[Stored data]
■ ■ ■ ■ ■ ■ ■
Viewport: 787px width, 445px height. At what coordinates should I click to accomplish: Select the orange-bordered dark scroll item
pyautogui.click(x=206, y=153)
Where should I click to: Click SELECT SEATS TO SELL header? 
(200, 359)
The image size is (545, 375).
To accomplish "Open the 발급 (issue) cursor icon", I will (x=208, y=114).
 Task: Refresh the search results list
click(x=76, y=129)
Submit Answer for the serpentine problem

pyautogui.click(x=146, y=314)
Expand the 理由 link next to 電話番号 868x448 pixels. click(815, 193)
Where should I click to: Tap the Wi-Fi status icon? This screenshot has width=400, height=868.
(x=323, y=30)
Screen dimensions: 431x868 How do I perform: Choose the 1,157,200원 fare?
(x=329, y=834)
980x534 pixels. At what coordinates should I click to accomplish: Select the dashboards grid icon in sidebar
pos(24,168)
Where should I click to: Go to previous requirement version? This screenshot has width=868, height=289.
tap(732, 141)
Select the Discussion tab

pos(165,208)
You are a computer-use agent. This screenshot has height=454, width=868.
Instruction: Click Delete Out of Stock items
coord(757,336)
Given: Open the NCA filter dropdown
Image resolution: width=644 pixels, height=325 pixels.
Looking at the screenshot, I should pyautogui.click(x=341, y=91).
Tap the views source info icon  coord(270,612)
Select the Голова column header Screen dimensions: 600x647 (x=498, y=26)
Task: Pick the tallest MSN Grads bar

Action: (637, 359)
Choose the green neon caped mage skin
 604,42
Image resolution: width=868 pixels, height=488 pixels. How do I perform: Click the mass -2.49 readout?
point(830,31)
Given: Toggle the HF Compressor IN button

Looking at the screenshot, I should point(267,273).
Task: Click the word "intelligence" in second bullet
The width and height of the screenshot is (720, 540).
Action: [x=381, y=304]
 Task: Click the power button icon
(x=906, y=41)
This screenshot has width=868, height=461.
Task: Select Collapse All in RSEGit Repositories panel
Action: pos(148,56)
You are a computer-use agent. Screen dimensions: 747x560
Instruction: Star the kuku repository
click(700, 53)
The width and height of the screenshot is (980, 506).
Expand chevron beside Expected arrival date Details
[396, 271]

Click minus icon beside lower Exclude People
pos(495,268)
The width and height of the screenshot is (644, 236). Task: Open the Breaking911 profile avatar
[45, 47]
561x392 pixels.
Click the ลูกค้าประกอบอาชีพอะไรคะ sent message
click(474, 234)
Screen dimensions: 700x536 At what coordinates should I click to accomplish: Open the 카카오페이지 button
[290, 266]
■ ■ ■ ■ ■ ■ ■
If a line comes after the one that contains "Expand the 理由", leave it out; return every line of the entries up to that point exactly, starting with the first, with that line included.

▶ Answer space
Viewport: 787px width, 445px height. At what coordinates should I click to accomplish: Select the orange-bordered dark scroll item
pyautogui.click(x=206, y=153)
Where should I click to: Click SELECT SEATS TO SELL header? 
(200, 359)
The image size is (545, 375).
To accomplish "Open the 발급 (issue) cursor icon", I will (x=208, y=114).
 Task: Refresh the search results list
click(x=76, y=129)
Submit Answer for the serpentine problem

pyautogui.click(x=146, y=314)
Expand the 理由 link next to 電話番号 868x448 pixels. click(815, 193)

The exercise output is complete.